* _Short problem_
Name every record label listed in the Dan Croll profile below.

## Begin Supplied text

Background information
- Born: Daniel Francis Croll 18 July 1990 (age 36) Newcastle-under-Lyme, Staffordshire, England
- Origin: Stoke-on-Trent, Staffordshire, England
- Genres: Indie rock; folktronica; pop rock; indie pop; soft rock;
- Occupation: Singer-songwriter
- Instruments: Guitar; trumpet; piano; bass guitar; percussion;
- Years active: 2010—present
- Labels: Turn First Records; Deram Records; Decca Records; Capitol Records; Communion Records;
- Website: dancroll.com

= Dan Croll =

English singer-songwriter

Daniel Francis Croll (born 18 July 1990) is an English singer-songwriter. He is known for his songs "From Nowhere," "Compliment Your Soul," "Home," and "Yesterday." Often associated with indie pop and folktronica, his work also spans indie folk, folk-pop, rock music, and 1970s-style R&B and soft rock. In 2011 he was named Songwriter of the Year by the Musicians' Benevolent Fund while attending the Liverpool Institute for Performing Arts. His debut single, "From Nowhere," was released in 2012 and achieved commercial success. Croll followed it with 2014's full-length album Sweet Disarray. He has since released the albums Emerging Adulthood (2017), Grand Plan (2020), and Fools (2023), as well as the EP On Top (2021).

## End Supplied text
## Begin Given records

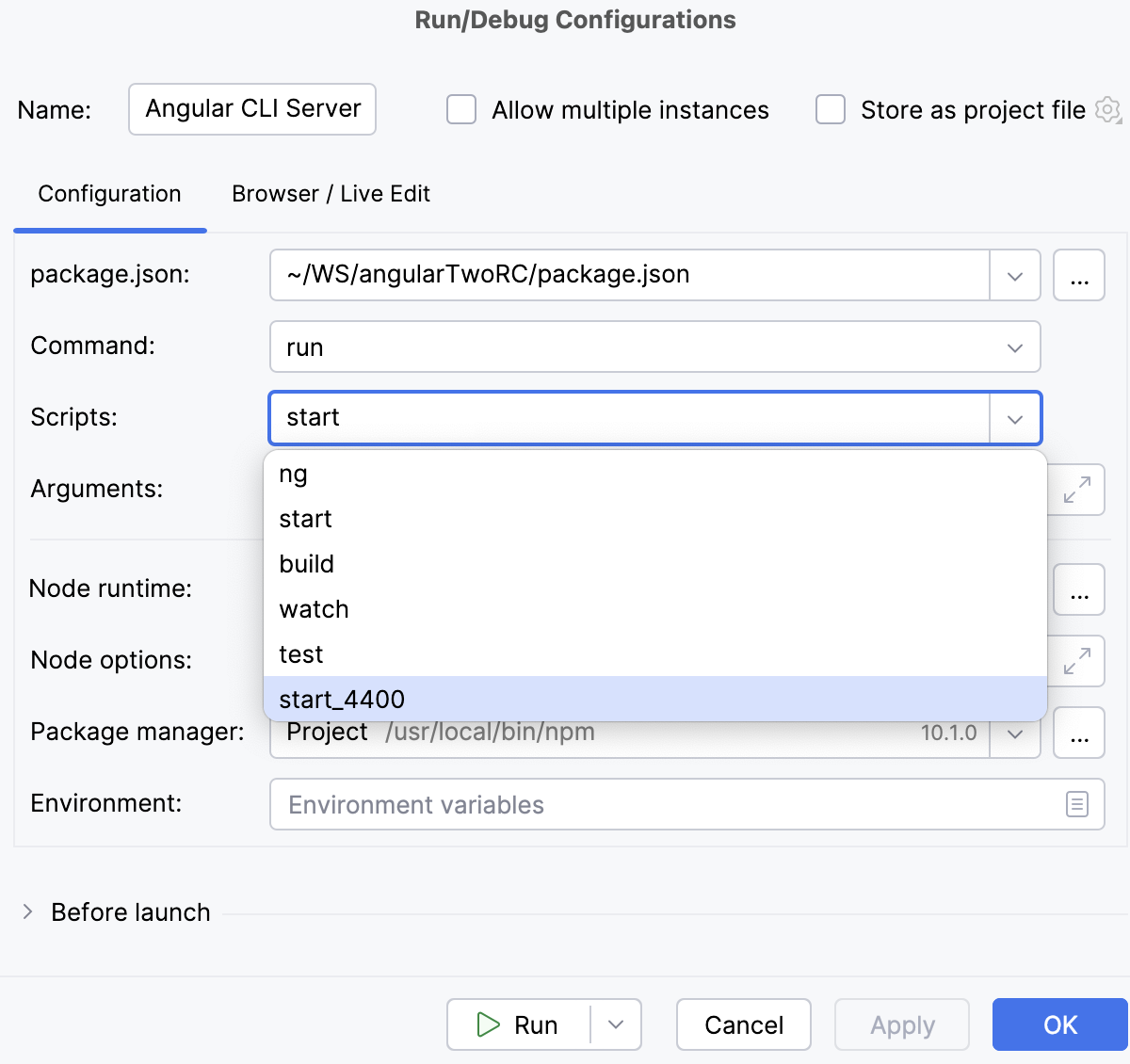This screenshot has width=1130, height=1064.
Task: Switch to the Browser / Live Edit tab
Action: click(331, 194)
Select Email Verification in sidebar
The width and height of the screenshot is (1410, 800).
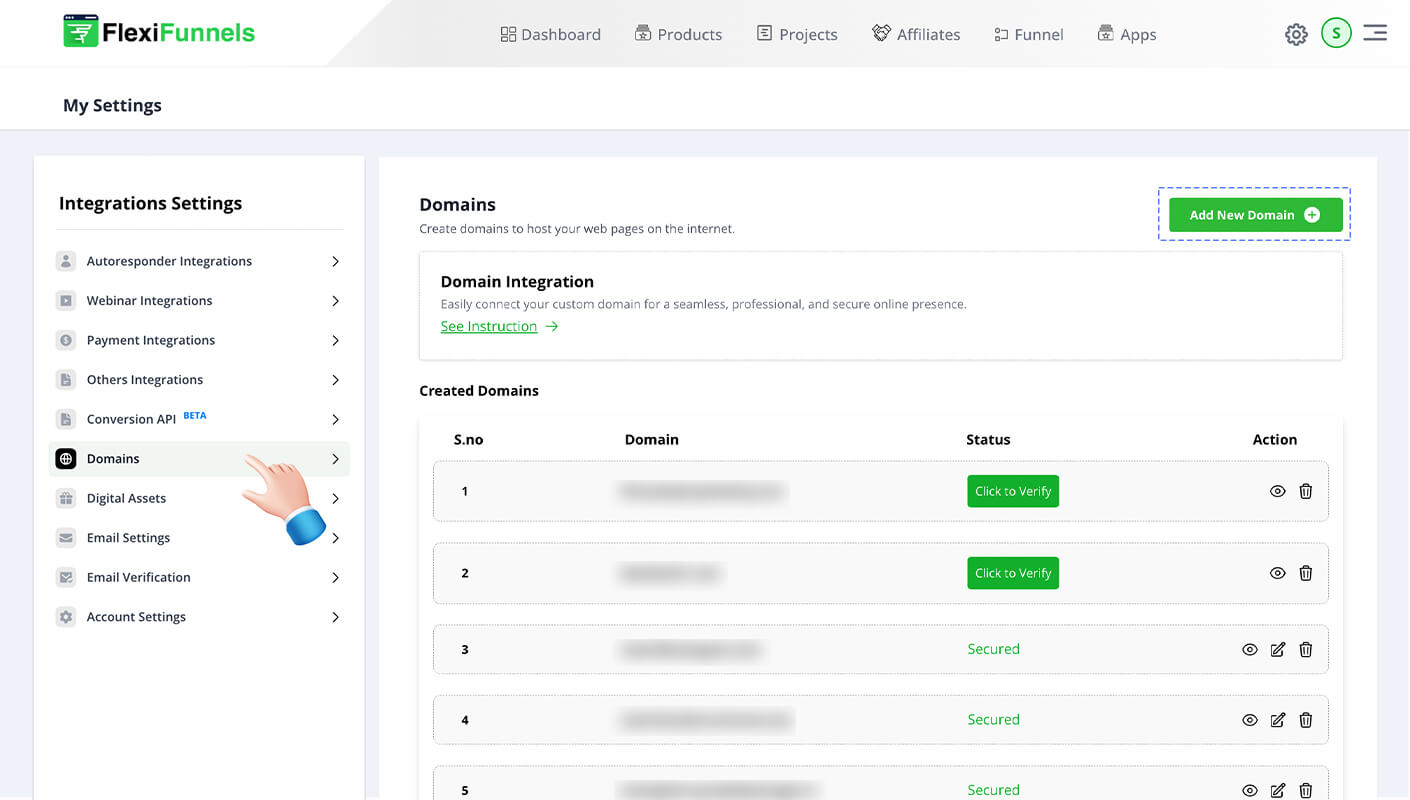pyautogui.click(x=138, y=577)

## End Given records

* _Full solution_
Turn First Records, Deram Records, Decca Records, Capitol Records, Communion Records